Text excerpt.
In his populist run for the White House, President Donald Trump ignited ordinary people, most of them white, many of them working class, plenty of them poor and receiving government aid. Under Trump, he promised, the economy would grow, the deficit would vanish, voters would enjoy “the biggest tax cut in history” and a better, cheaper health care system would cover all.

So, on the three major policy proposals he’s supporting, how are his promises coming?

Health care

The Congressional Budget Office has released its analysis of the American Health Care Act, House Republicans’ and Trump’s answer to Obamacare.

Over 10 years, the AHCA would cost 14 million people Medicaid coverage, thanks to an $835 billion cut. Election analysts estimate that 39 percent of Medicaid recipients who voted went for Trump. According to the congressional analysis, the AHCA would lead to big price hikes for older Americans, such as voters 45 to 64 who favored Trump by 9 percentage points. The AHCA also would end a Medicare payroll surtax on the wealthy. That would bring Medicare — a program Trump swore to protect and whose recipients favored him by 8 percentage points — three years closer to a bankruptcy, now projected for 2023.

The 2018 federal budget

The administration also has released its federal budget. The plan’s big assumption is that economic growth can average 3 percent a year over a decade while the Congressional Budget Office’s current projection is 1.8 percent. That’s far from the only problem with this budget. The proposed 29 percent cut to the State Department is dangerous. Huge cuts in food assistance and low-income heating aid were met with bipartisan disgust because about 10 million senior citizens qualify for food stamps and about 7 million households get help from the Low Income Home Energy Assistance Program. Economists are also baffled that the document uses the same unlikely $2 trillion in revenue created by the promised economic boom twice, once for tax cuts and again to balance the budget.

Given material.
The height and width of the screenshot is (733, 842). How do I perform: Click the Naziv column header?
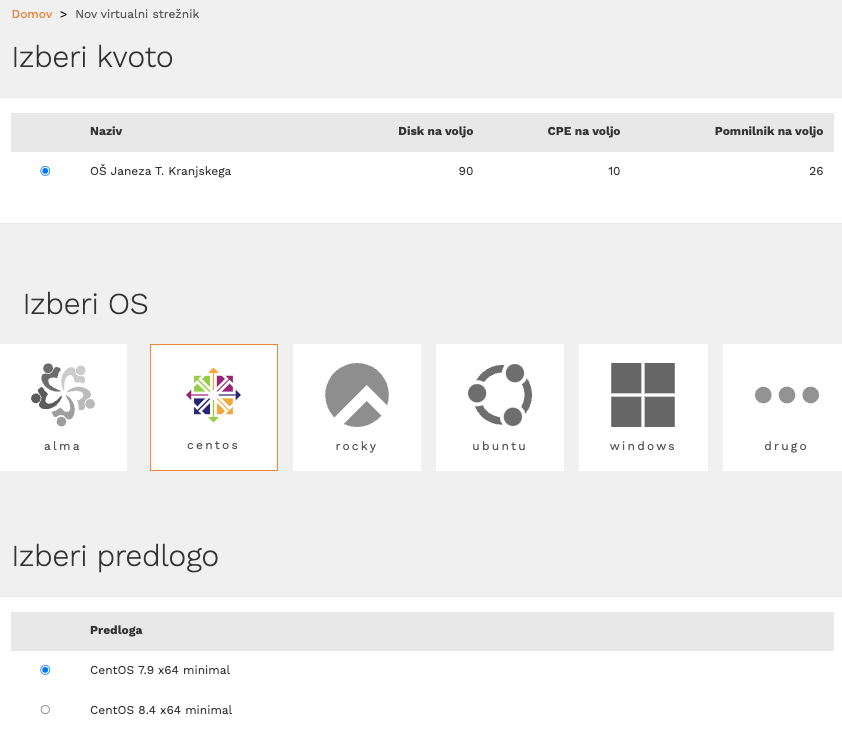coord(106,131)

Exercise prompt.
Answer from the text on Trump's policy promises:
(a) How many people would lose Medicaid coverage over 10 years under the AHCA?
(b) What average yearly economic growth does the administration's budget assume?
(c) How large a cut does the budget propose for the State Department?

Exercise result.
(a) 14 million people
(b) 3 percent a year over a decade
(c) 29 percent